→ EXERCISE:
Reproduce the entire Nobel Prize dataset notebook below, character for character.

The Nobel Foundation has made a dataset available of all prize winners from the outset of the awards from 1901 to 2023. The dataset used in this project is from the Nobel Prize API and is available in the nobel.csv
file in the data
folder.
In this project, you'll get a chance to explore and answer several questions related to this prizewinning data. And we encourage you then to explore further questions that you're interested in!
# Loading in required libraries
import pandas as pd
import seaborn as sns
import numpy as np
# Start coding here!
# 1. load dataset nobel.csv and view first few rows
nobel_df = pd.read_csv("data/nobel.csv")
nobel_df.head()
# Exploring dataset info
nobel_df.info()
# Determining most common gender and birth country
top_country = nobel_df[['birth_country','sex']].value_counts()
top_country
# 1. what is the most commonly awarded gender and birth country
top_gender = nobel_df['sex'].value_counts().index[0]
top_country = nobel_df['birth_country'].value_counts().idxmax()
print(f'Most commonly awarded gender is "{top_gender}" from "{top_country}".')
# 2. create a new US born winners column based on information in an existing column:
# create US-born winners column
nobel_df['US_winner'] = nobel_df['birth_country'].apply (lambda x: 1 if x== 'United States of America' else 0)
nobel_df['US_winner'].value_counts()
# 2. create decade col should end with 0. divide year values by 10 and wrap this in np.floor() You'll then need to multiply by 10 to get the four-digit year value and set the type as int using .astype().
import numpy as np
nobel_df['decade'] = (np.floor(nobel_df['year'] / 10) * 10).astype(int)
nobel_df.head()
# 2. finding ratio
ratio_decade_usa = nobel_df.groupby('decade', as_index=False)['US_winner'].mean()

→ DATA ROWS:

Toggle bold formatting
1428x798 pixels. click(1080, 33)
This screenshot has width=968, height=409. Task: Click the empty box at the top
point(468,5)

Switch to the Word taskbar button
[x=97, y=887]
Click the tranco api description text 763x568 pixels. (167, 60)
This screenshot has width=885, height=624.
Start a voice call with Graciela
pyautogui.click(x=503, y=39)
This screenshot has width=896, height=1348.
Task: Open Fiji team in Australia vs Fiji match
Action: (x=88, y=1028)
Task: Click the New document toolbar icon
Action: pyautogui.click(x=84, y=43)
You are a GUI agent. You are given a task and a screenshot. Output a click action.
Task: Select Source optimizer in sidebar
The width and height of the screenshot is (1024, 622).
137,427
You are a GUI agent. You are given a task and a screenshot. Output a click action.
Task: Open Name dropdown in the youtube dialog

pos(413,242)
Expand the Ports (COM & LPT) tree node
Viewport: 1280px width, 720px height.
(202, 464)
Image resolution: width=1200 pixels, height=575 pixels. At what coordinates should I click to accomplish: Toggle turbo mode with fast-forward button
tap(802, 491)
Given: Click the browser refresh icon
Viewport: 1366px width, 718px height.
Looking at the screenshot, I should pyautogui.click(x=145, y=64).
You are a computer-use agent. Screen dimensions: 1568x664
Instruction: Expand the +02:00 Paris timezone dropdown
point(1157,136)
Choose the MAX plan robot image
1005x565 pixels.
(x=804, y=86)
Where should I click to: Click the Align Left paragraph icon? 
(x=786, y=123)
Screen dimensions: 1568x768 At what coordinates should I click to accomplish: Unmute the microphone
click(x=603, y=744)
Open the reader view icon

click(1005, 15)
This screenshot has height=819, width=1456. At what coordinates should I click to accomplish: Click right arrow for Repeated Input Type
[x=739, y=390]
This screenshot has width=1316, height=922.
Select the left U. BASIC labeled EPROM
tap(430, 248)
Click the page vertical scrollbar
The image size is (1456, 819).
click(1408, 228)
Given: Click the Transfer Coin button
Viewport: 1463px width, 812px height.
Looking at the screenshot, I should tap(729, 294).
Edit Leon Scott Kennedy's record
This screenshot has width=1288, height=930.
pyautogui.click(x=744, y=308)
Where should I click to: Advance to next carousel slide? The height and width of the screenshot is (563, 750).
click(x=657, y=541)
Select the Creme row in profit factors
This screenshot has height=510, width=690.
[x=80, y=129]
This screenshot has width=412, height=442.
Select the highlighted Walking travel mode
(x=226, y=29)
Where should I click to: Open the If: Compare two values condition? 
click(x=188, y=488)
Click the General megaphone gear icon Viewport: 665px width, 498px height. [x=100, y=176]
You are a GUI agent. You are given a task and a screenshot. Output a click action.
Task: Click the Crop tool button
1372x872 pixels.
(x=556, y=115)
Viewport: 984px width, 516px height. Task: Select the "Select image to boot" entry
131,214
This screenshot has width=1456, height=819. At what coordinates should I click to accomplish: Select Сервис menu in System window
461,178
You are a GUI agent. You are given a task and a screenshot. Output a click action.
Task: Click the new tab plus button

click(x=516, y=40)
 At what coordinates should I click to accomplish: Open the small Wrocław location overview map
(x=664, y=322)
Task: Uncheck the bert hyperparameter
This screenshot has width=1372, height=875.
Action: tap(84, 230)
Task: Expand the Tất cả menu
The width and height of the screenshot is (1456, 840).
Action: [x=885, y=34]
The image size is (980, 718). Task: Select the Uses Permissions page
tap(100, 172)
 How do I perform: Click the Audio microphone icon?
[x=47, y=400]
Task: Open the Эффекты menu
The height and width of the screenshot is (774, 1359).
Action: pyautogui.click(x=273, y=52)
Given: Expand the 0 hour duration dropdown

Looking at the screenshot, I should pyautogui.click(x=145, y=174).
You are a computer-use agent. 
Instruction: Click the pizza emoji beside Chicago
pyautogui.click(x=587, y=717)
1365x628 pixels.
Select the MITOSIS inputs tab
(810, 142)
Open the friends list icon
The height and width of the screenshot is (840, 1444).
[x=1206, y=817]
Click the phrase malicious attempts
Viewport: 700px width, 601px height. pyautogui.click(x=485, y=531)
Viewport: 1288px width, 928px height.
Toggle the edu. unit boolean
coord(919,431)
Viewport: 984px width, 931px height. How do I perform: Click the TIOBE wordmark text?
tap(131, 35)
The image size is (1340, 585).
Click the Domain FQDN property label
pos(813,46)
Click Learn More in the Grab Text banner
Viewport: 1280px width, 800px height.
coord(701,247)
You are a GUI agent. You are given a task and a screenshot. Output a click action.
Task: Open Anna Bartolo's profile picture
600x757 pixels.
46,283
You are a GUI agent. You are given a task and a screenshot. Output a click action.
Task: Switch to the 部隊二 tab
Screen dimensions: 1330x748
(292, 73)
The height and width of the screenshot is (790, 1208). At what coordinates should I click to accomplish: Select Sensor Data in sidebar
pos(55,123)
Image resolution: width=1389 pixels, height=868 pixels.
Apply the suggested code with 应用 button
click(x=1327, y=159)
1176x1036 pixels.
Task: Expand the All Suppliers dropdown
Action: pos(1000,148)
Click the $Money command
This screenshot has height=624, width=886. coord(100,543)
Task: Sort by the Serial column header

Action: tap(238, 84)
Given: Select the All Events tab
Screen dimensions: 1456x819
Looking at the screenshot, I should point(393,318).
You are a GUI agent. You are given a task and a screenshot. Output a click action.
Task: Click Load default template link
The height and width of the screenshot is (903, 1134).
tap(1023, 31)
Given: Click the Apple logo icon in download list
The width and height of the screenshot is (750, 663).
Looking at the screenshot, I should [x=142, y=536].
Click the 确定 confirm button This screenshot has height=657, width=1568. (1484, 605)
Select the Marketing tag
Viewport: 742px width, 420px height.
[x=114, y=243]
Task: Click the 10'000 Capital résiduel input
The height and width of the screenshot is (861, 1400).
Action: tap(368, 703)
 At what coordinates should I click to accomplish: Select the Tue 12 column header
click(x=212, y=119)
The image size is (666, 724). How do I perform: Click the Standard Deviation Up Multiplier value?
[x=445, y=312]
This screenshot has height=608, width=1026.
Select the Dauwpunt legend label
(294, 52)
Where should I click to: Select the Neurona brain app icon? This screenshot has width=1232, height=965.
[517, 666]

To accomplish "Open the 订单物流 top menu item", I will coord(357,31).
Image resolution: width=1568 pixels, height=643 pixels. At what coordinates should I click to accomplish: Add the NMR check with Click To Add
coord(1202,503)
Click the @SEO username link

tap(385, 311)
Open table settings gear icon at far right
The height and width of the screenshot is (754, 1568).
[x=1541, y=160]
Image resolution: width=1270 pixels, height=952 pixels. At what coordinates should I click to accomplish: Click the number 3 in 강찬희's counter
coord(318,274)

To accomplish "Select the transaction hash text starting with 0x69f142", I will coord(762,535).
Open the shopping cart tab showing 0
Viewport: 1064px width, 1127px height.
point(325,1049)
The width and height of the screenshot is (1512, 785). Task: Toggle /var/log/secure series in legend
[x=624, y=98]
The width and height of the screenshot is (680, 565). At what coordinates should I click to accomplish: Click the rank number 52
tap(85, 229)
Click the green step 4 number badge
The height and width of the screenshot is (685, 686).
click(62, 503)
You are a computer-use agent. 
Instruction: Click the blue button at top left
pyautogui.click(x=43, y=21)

→ SOLUTION:
The Nobel Foundation has made a dataset available of all prize winners from the outset of the awards from 1901 to 2023. The dataset used in this project is from the Nobel Prize API and is available in the nobel.csv
file in the data
folder.
In this project, you'll get a chance to explore and answer several questions related to this prizewinning data. And we encourage you then to explore further questions that you're interested in!
# Loading in required libraries
import pandas as pd
import seaborn as sns
import numpy as np
# Start coding here!
# 1. load dataset nobel.csv and view first few rows
nobel_df = pd.read_csv("data/nobel.csv")
nobel_df.head()
# Exploring dataset info
nobel_df.info()
# Determining most common gender and birth country
top_country = nobel_df[['birth_country','sex']].value_counts()
top_country
# 1. what is the most commonly awarded gender and birth country
top_gender = nobel_df['sex'].value_counts().index[0]
top_country = nobel_df['birth_country'].value_counts().idxmax()
print(f'Most commonly awarded gender is "{top_gender}" from "{top_country}".')
# 2. create a new US born winners column based on information in an existing column:
# create US-born winners column
nobel_df['US_winner'] = nobel_df['birth_country'].apply (lambda x: 1 if x== 'United States of America' else 0)
nobel_df['US_winner'].value_counts()
# 2. create decade col should end with 0. divide year values by 10 and wrap this in np.floor() You'll then need to multiply by 10 to get the four-digit year value and set the type as int using .astype().
import numpy as np
nobel_df['decade'] = (np.floor(nobel_df['year'] / 10) * 10).astype(int)
nobel_df.head()
# 2. finding ratio
ratio_decade_usa = nobel_df.groupby('decade', as_index=False)['US_winner'].mean()